Me to want to go and stay there no intend to go stay there, just one question. Have been down there in a car many yrs ago to Devon Cornwall Dorset loved them but the roads are very tight. What is the driving like if we come down there or would it be a case of leave MH at the site and AS Bike or public transport best to use. 

And when you get the others up and running we will be there causing chaos :-D


Ta *Caro*


----------



## rosalan

Mr Plod, you should take this lass seriously, she has an AS bike. As we will also use when we visit the 'new Aire'.

Alan


----------



## Mrplodd

Caro

We are fairly civilised in the sticks these days, we even have telephones and electricity now!!!

I am not too sure of exactly what your query is in respect of roads. I live in Weymouth and drive an identical MH to you. There are certain roads I would not drive down but that's the same anywhere!!

The new Aire will be within walking distance (about 10-15 mins) of the town centre along the level seafront. Weymouth town centre is NOT an area you would want to pilot your MH around as SOME of the roads are pretty narrow, however many others are on bus routes!! 

Public transport is reasonable around Weymouth and Portland but not so good once you leave the conurbation. There are a myriad of things to do along the Jurassic Coast but you do need mechanised transport (the distances are too much for 'leccy bikes.

The Aire will have a maximum stay of 48 hrs with no return within 24 hrs. The purpose being to stop people using it as a cheap alternative to a campsite (so yes it is different to the French system. But some of them have restrictions on length of stay)

The idea is to provide a short term stop over point not a cheap campsite, that way as many people as possible will benefit. There is a Brewers Fayre right alongside the site and we are hoping to get them to offer some form of discount on production of an Aire parking ticket. Doubtless the local campsites will be keen to have some advertising on the Aire to promote their site. That won't be free but the revenue will help to pay for Aire. At present it's not clear if there is going to be any EHU as the supply might be too far away to make it economic to connect too. We are still waiting for clarification on that.

However these days most MH's have decent leisure batteries and or solar panels, plus of course they will only be able to stay for 48 hrs anyway.
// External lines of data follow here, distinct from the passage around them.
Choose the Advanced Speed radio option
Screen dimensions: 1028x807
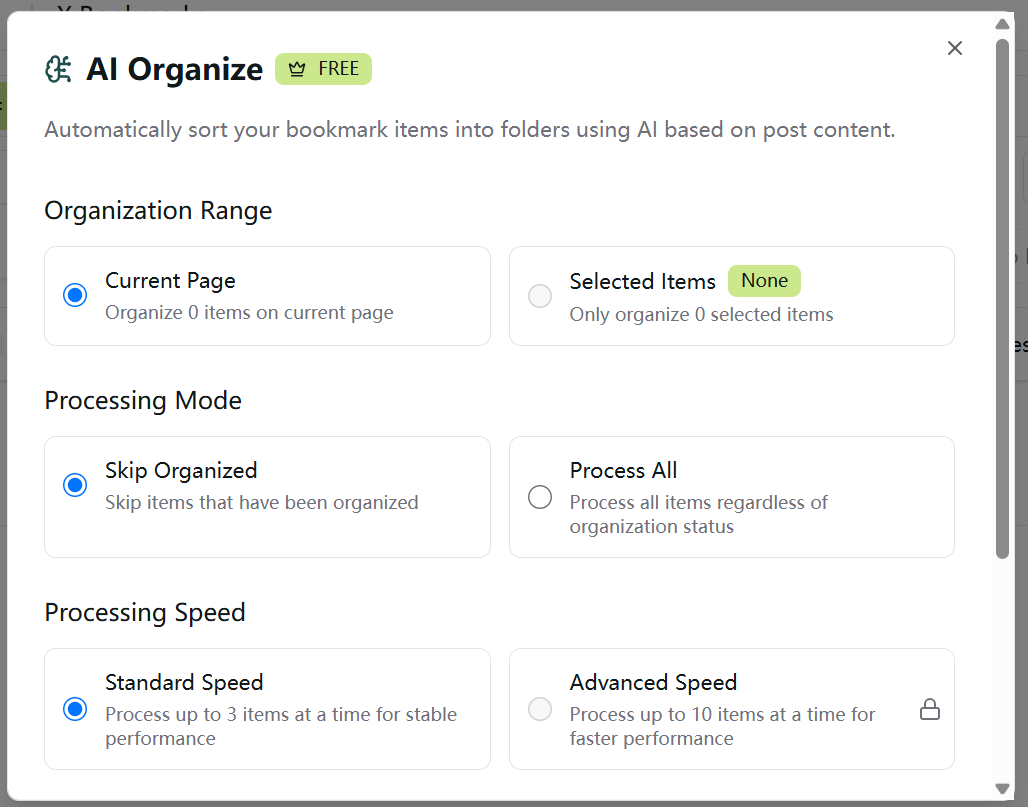[540, 709]
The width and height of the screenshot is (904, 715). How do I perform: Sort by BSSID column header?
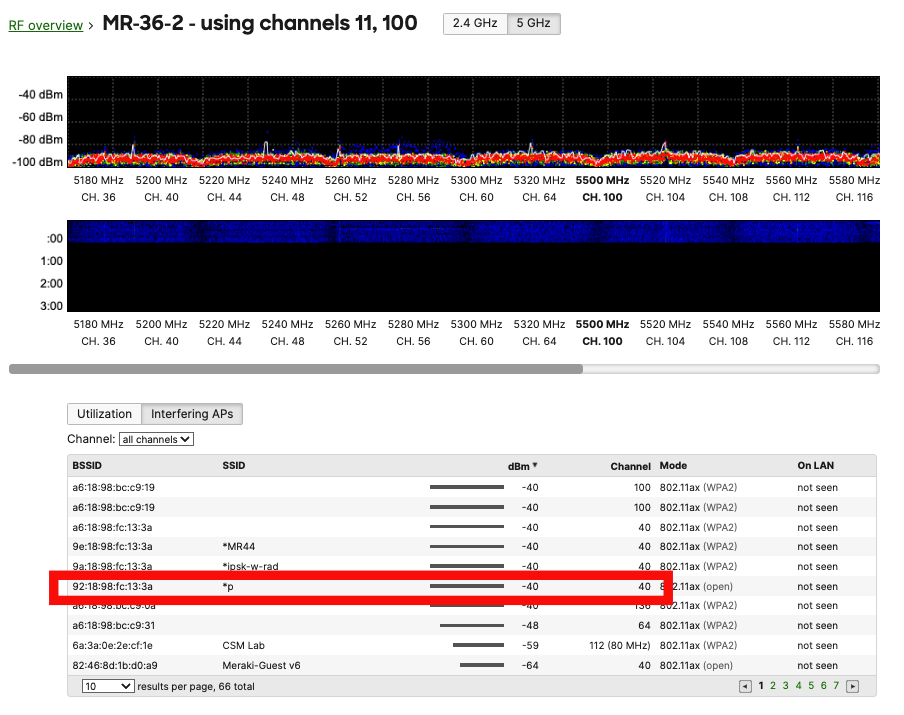click(x=88, y=466)
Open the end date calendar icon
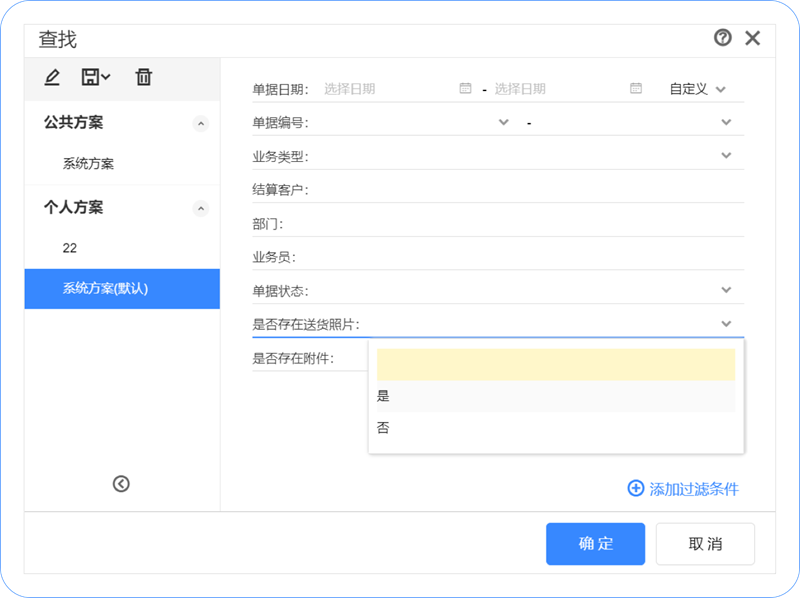800x598 pixels. point(636,88)
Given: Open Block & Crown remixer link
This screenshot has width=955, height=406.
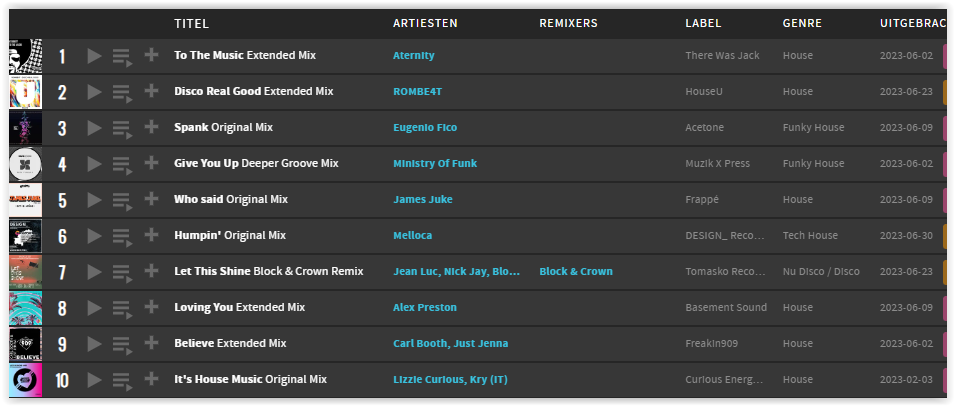Looking at the screenshot, I should pos(576,271).
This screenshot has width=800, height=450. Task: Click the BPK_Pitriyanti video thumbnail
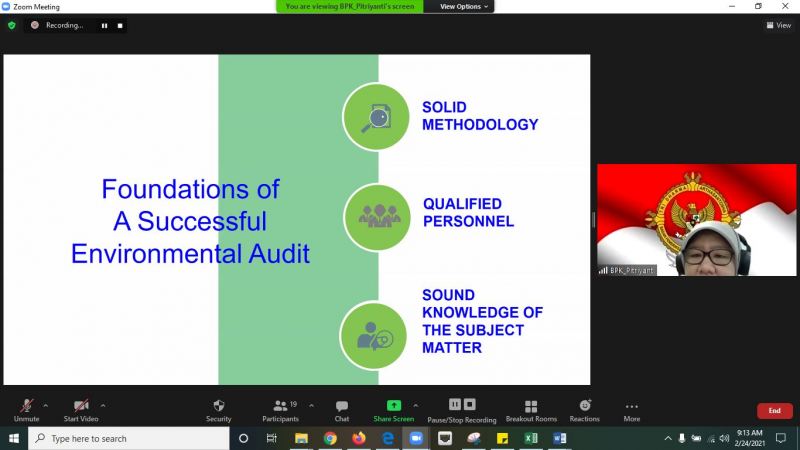click(x=696, y=220)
If you would like any more info about the area etc then pm me and I will let you have my phone number.

Andy


----------



## Westbay

bulawayolass said:


> Me to want to go and stay there no intend to go stay there, just one question. Have been down there in a car many yrs ago to Devon Cornwall Dorset loved them but the roads are very tight. What is the driving like if we come down there or would it be a case of leave MH at the site and AS Bike or public transport best to use.
> 
> And when you get the others up and running we will be there causing chaos :-D
> 
> Ta *Caro*


No problems getting into the site - currently used by coaches - but there might be a 8.5m limit on vans, we will know when we've finalized layout plans.

Once there, easy access into Weymouth: walking distance, sea-front land train, parking in town for m/bikes etc. Big vans in middle of town not ideal. Also, lots to do within the overall site - the sea is about 3 mins.

We're due to have site meetings in next week with landscaping work planned to start mid Jan.

Only problem at moment is nailing down the makers of 'continental type' service points - the ones we see all over France. I've sent emails to them ( in Mamers) and can't get any response. Anyone in France able to help PM me?


----------



## bulawayolass

AS was a plug because l like them so much and they were BRILL on the repair after he did a wreck job on his bike :lol: Bike 2 goes back after xmas for repair after that was Andy'ied it as well 8O 

Mr Plodd I realise staying time is limited but would come down for a week+ of travelling round to make it worth it. I have held off going down that way as l am nervous of tight roads but really want to, Hence my question about driving round in the 3 counties although before you say it l know it is Dorset but long way for 24hrs but if l have one place and rest is fine l can start planning.....(hope that lot makes sense)

Lecci not a problem don't use it much got a s/panel and couple leisures. Size ok we are 7.5mtr


----------



## Westbay

You will be okay for 48hrs in the Weymouth Aire. 

There are then plenty of small certified sites you could pop off to for your 24hr stay-away if you want to stay in the area. If the Weymouth Aire is a success, maybe we’ll see a future Dorset network so we can do as in France. 

We drive around the 3 counties ( in our 6m van) and meet plenty of 7.5m vans doing okay on most of the roads. Plan out you route and use the forum to check if any of the roads would present a problem.


----------



## Mrplodd

Caro

Dorset is VERY popular with shed dragers and they dont have any problems!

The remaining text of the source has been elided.